▸ **Source**:
========================================
We have traded natural gas
in the SwingTrader service for the last
year.
It can move so fast, and
erratically, it is easy to get caught in a losing
position. The underlying truth to trading any
commodity is that it cannot go to
zero.
We know the commodity has value,
and will increase or decrease in value based on
supply/demand. This makes short term trading safer, in that
we know over time the commodity must return to a value that
allows it to be supplied in quantities to meet demand and allow
the producer to make a profit. Too bad we are still waiting on natural gas
to return to its value on some short term trades that are
getting old.
Natural gas trades on the storage
reports that come out every Thursday. Natural gas storage is the sponge that holds
extra gas from the transportation pipelines or releases gas to
the pipelines when demand outstrips
supply.
Natural gas is treated at the
wellhead to remove some impurities, and then flows into
gathering pipelines. The gathering pipelines deliver the gas to a
processing plant for treatment before it is suitable for use as
“pipeline quality dry gas.” The processing removes fluids (oil and water)
and other gaseous products such as ethane, propane, butane, and
pentanes.
Many of these products have value
and can be sold
separately.
Traders watch the storage reports
to determine the supply/demand
balance.
Here is last week’s storage
graph.

The red line is current natural
gas in storage, depicted in a band of the last five years
averages. Natural gas
storage draws down into the spring, and then builds back up
through the summer for the winter season.
We can see gas storage
bottomed in March for the last two years, and then
started climbing back. Industrial demand for natural gas was
down 9.3% in the first eleven months of 2009, when the
credit crisis stopped much of the economy, and new
natural gas wells came on line. We can see the red line stayed in the
top of the five year average and led the storage
up. In 2008, the red
line was on the bottom of the five year average,
following the storage up rather than leading it.
Which will it be this
year?
Storage last week decreased 190
billion cubic feet (bcf), placing it 1.3% above last year’s
level and 2.7% above the five year
average.
The storage reports are for
the previous week. The U.S. was covered by snow in 49
states last week.
According to Bloomberg, traders
are selling off their positions in natural gas as winter
weather ends signaling reduced demand for
heating.
Weather forecasts call for warmer
temperatures the first two weeks of
March.
Drilling rig counts have
risen 34% from the seven year low recorded last July,
according to Baker Hughes. This may mean more supply coming on
line.
The Philadelphia Manufactures
Index jumped last week, indicating health in the manufacturing
sector.
Industrial users represent 29% of
natural gas usage in the U.S. Natural gas is used to generate electricity,
and at the depressed prices compares favorably with coal, while
burning much cleaner. Natural gas use for electrical generation is
up 24% year-over-year.
The National Association of
Business Economics (NABE) forecast 3.1 GDP growth in 2010 for
the U.S. economy. We
believe natural gas will surprise the market this year,
recovering much quicker than many
believe.
========================================
▸ **Work instructions**:
A) According to the natural gas commentary, what share of U.S. natural gas usage comes from industrial users?
B) Quote the natural gas commentary word for word, starting with "Drilling rig counts" and going on through "up 24% year-over-year.".

▸ **Dataset extract**:
========================================
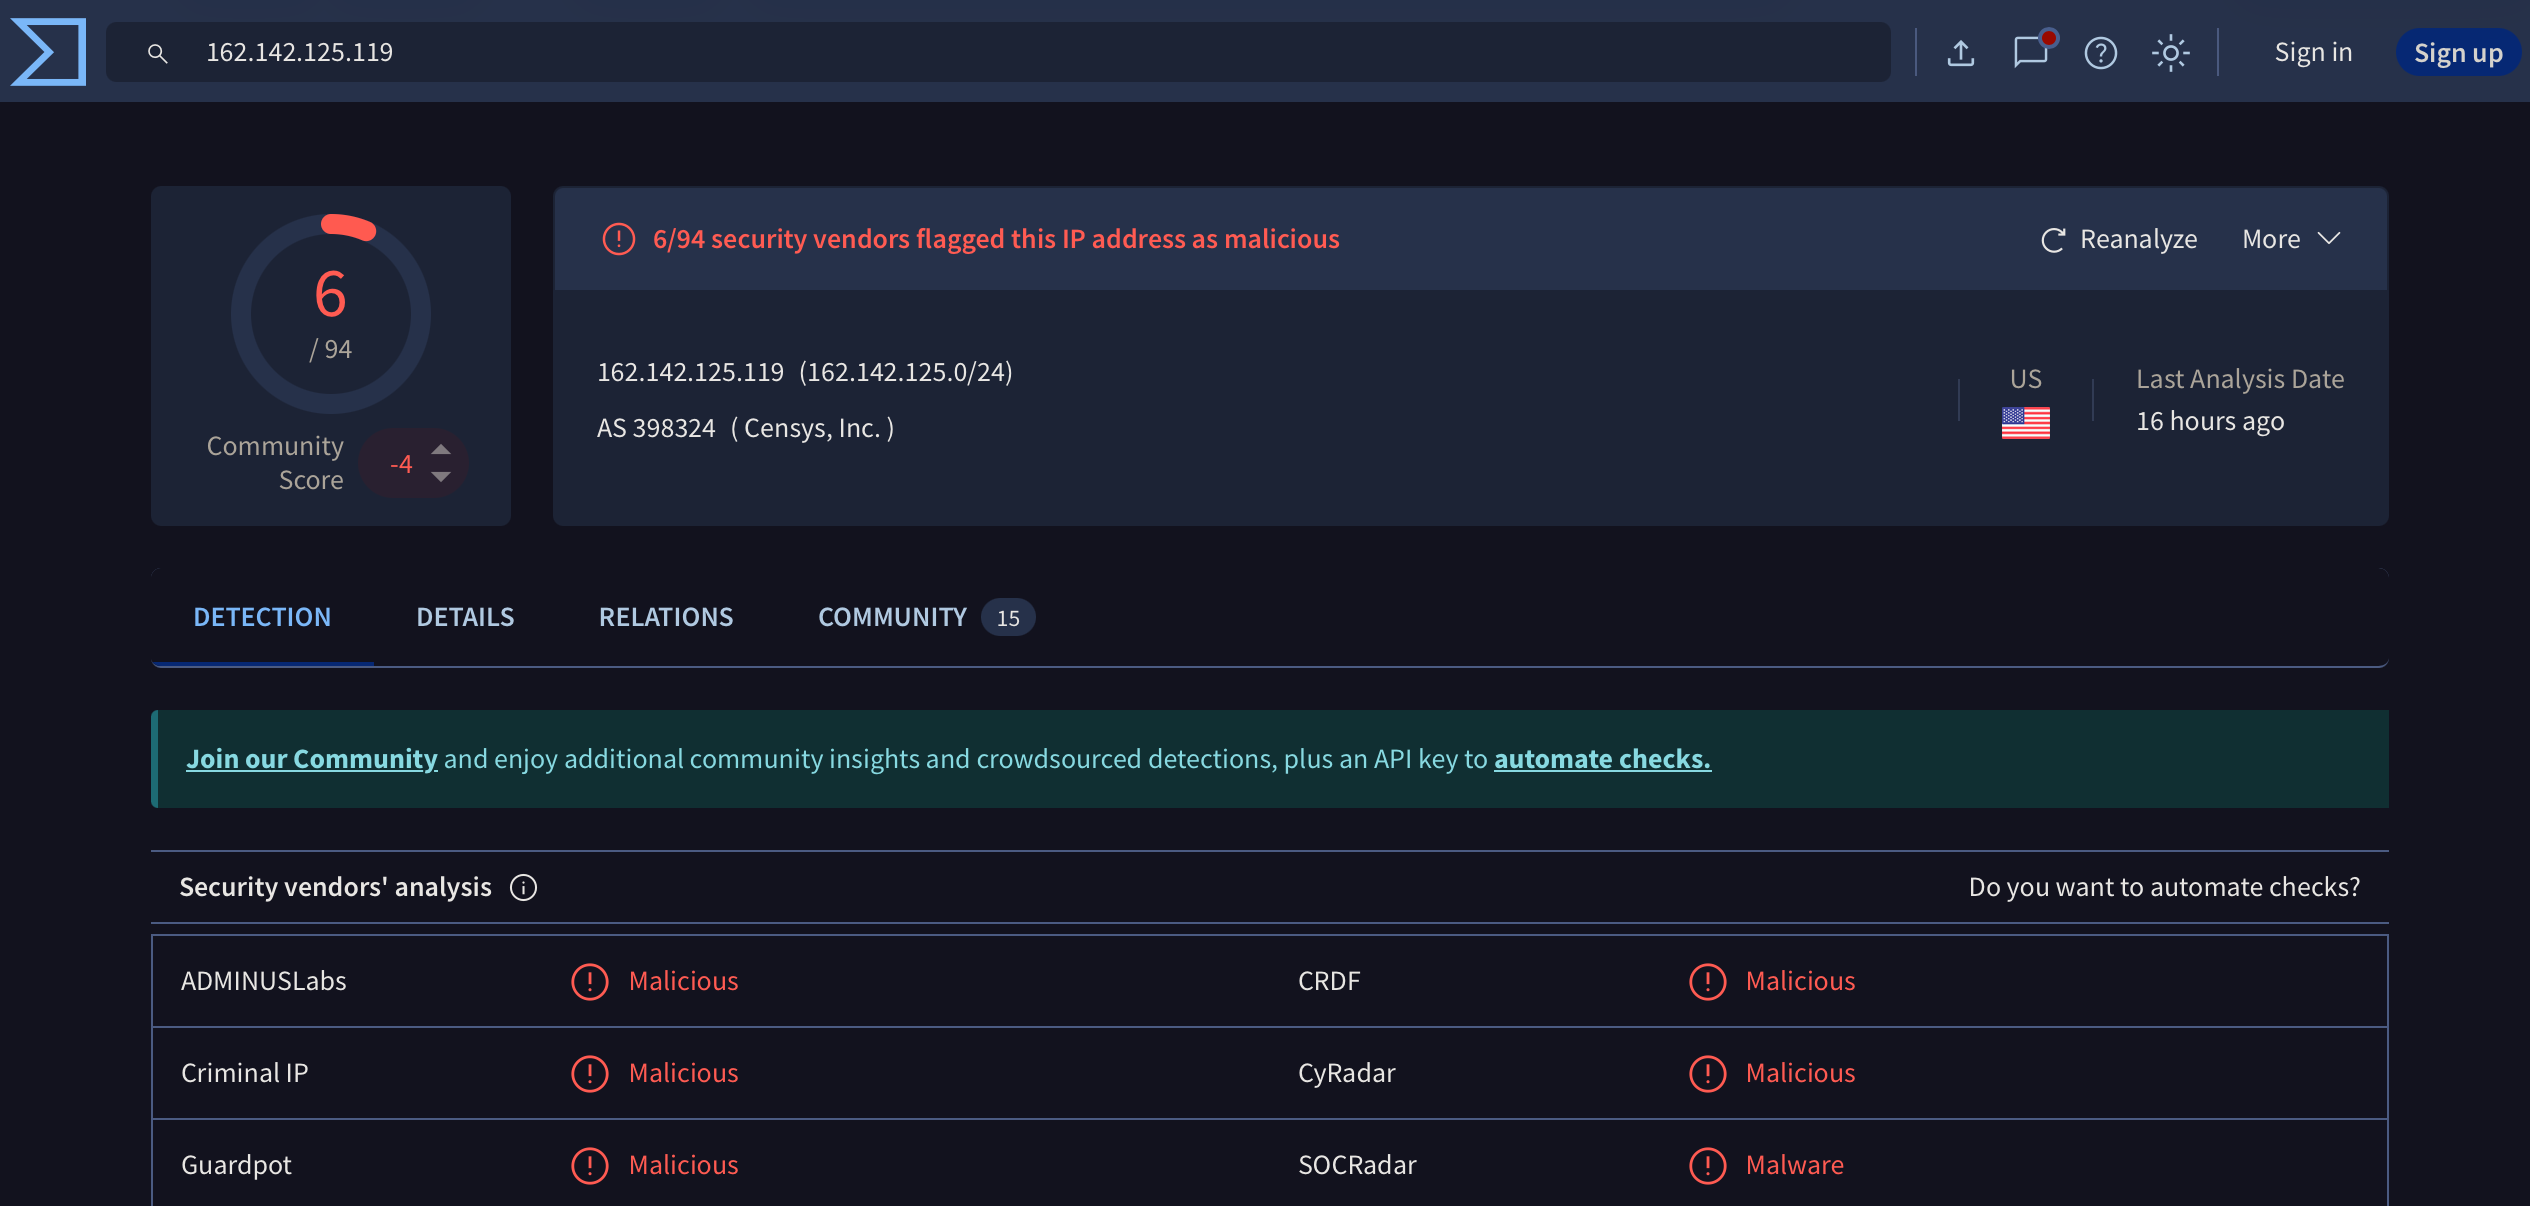Viewport: 2530px width, 1206px height.
Task: Toggle the light/dark theme sun icon
Action: (x=2170, y=53)
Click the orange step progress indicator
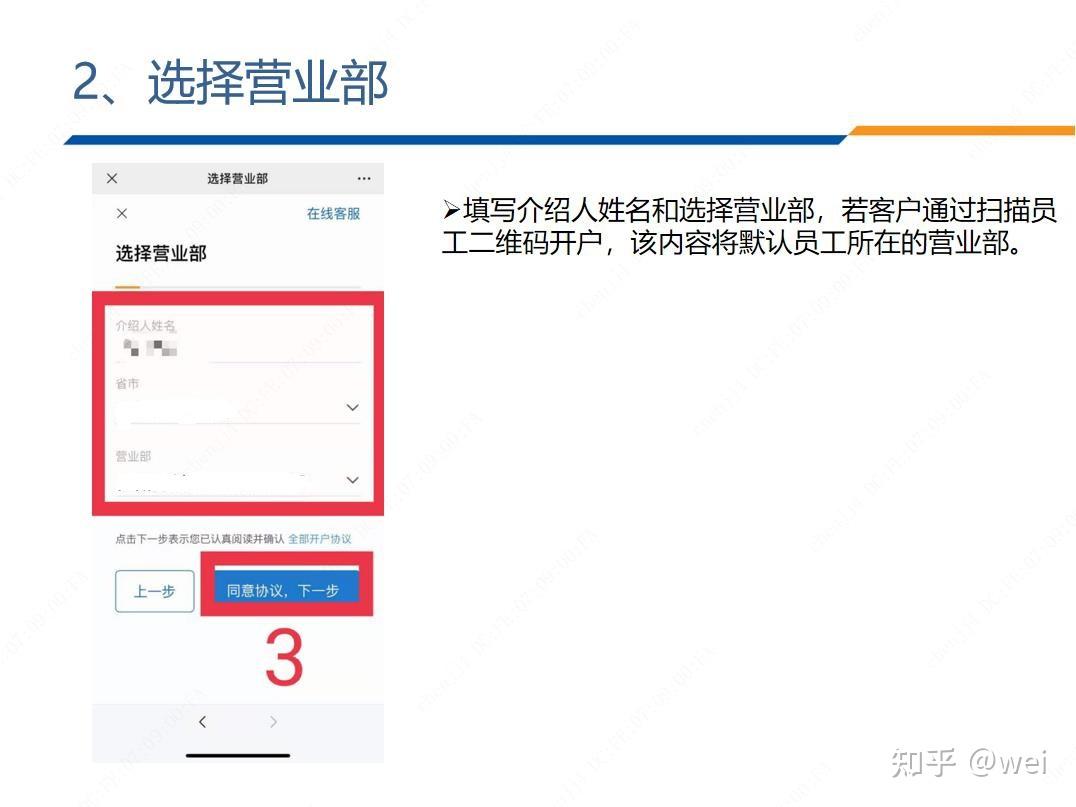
========================================
▸ **Solutions to each task**:
A) 29%

B)
Drilling rig counts have
risen 34% from the seven year low recorded last July,
according to Baker Hughes. This may mean more supply coming on
line.
The Philadelphia Manufactures
Index jumped last week, indicating health in the manufacturing
sector.
Industrial users represent 29% of
natural gas usage in the U.S. Natural gas is used to generate electricity,
and at the depressed prices compares favorably with coal, while
burning much cleaner. Natural gas use for electrical generation is
up 24% year-over-year.